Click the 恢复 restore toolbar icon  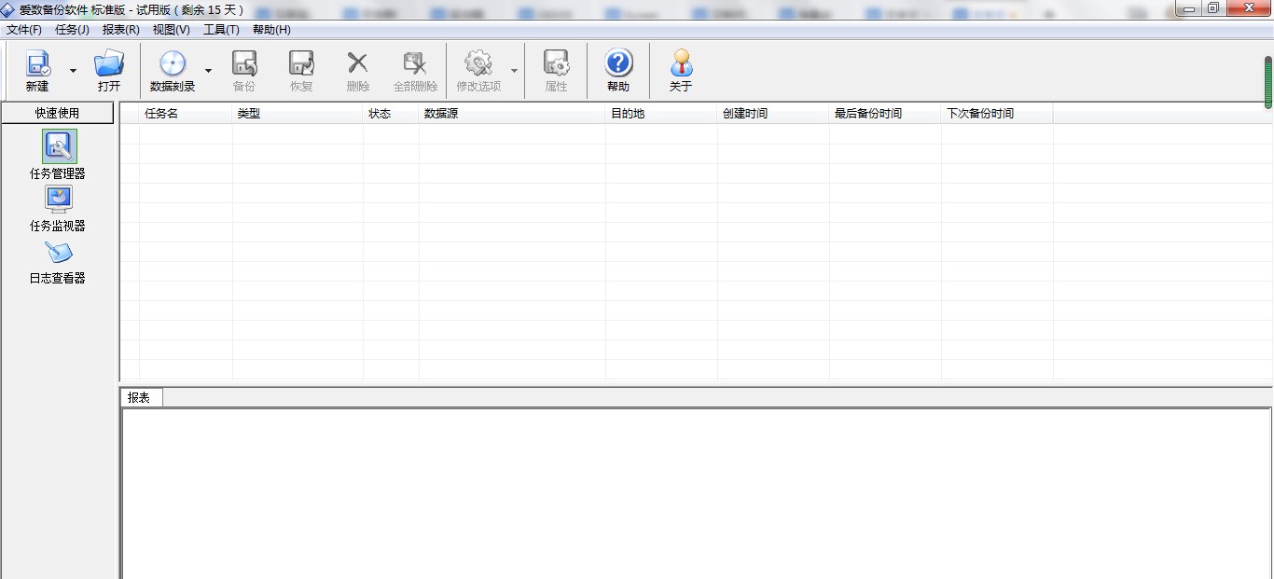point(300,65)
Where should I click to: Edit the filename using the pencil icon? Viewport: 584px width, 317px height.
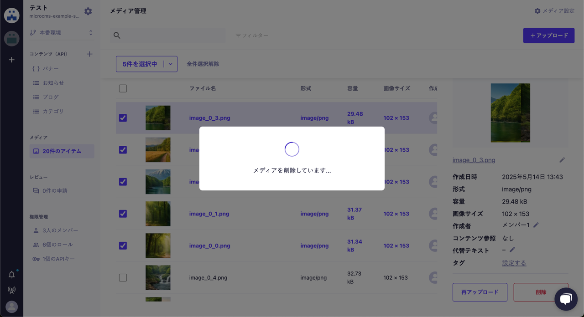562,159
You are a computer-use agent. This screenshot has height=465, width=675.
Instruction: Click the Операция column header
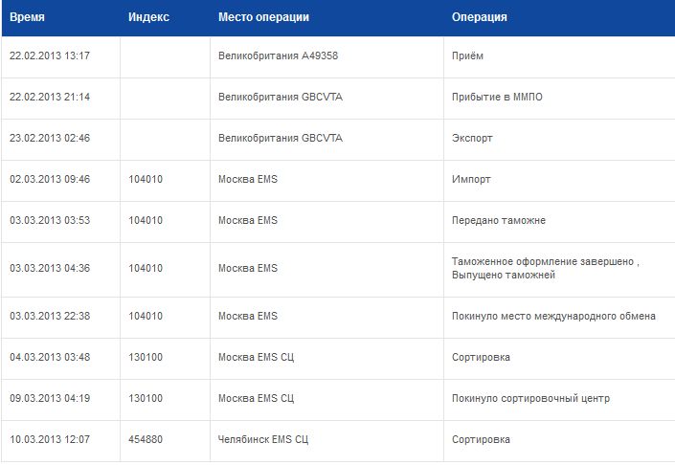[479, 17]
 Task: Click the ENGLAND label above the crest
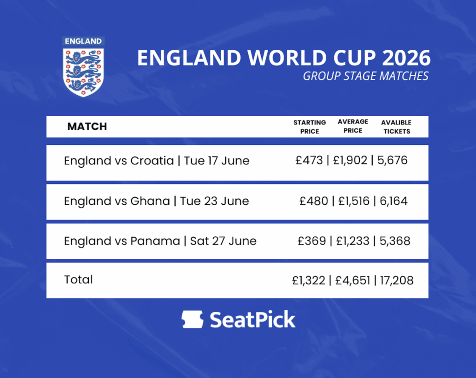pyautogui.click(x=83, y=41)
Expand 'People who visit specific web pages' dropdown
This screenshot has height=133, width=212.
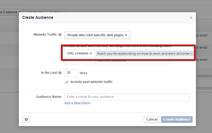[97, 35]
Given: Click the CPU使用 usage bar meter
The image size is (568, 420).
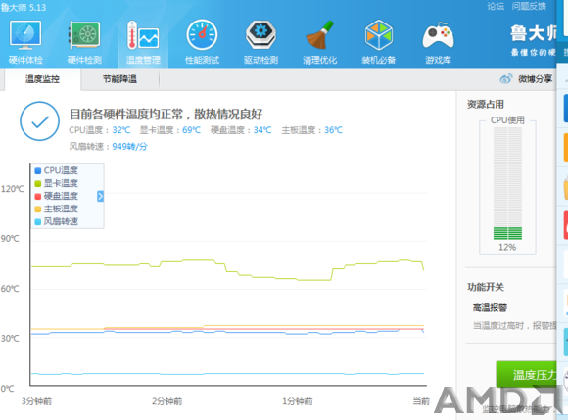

————

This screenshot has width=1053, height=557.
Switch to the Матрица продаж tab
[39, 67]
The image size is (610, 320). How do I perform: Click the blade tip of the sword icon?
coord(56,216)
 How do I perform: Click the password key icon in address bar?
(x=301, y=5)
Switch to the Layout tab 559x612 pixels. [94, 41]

————

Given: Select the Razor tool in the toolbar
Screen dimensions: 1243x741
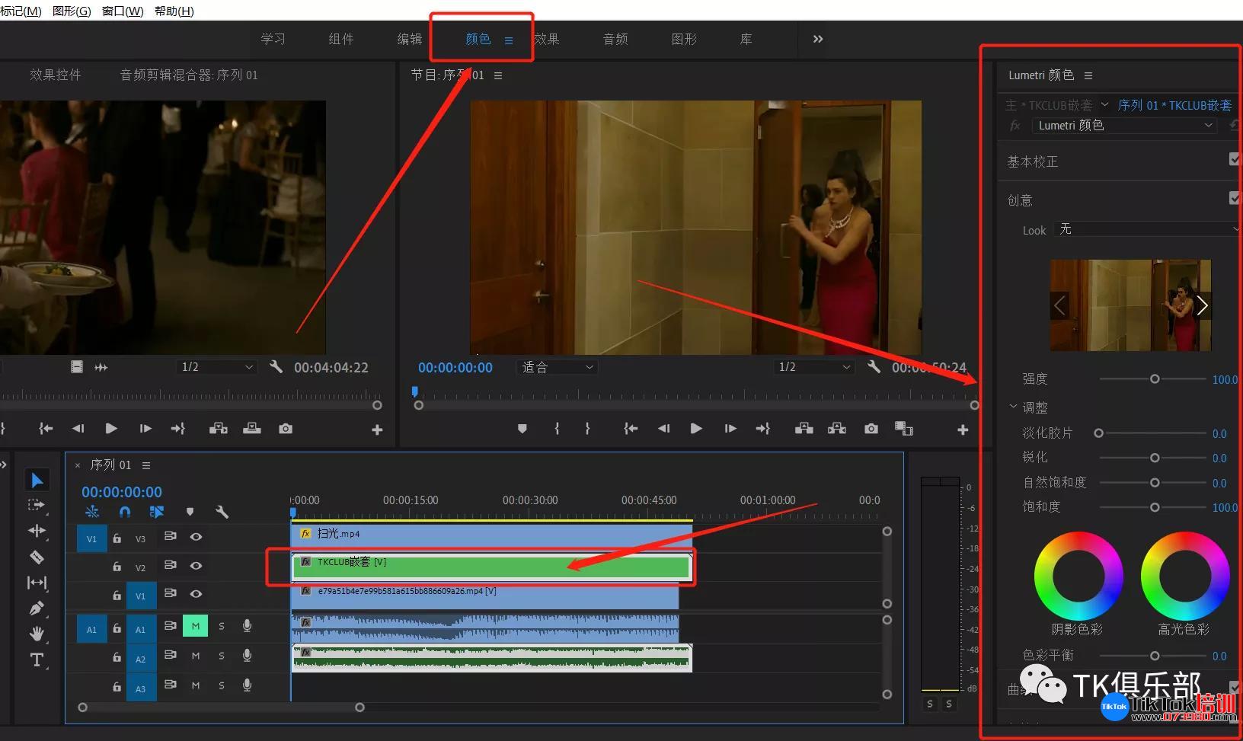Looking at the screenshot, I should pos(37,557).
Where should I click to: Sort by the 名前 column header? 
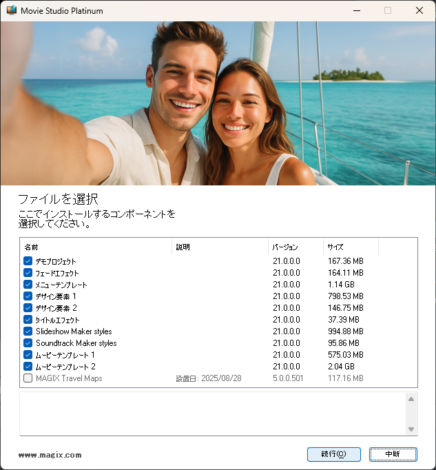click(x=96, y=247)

————

> [PROBLEM TO WORK ON]:
Send back exactly the lines of the listing above starting at the one with "Switch to the Матрица продаж tab" and ending at the one with "Switch to the Layout", inclusive, and no others.

> [YOUR SOLUTION]:
Switch to the Матрица продаж tab
[39, 67]
The image size is (610, 320). How do I perform: Click the blade tip of the sword icon?
coord(56,216)
 How do I perform: Click the password key icon in address bar?
(x=301, y=5)
Switch to the Layout tab 559x612 pixels. [94, 41]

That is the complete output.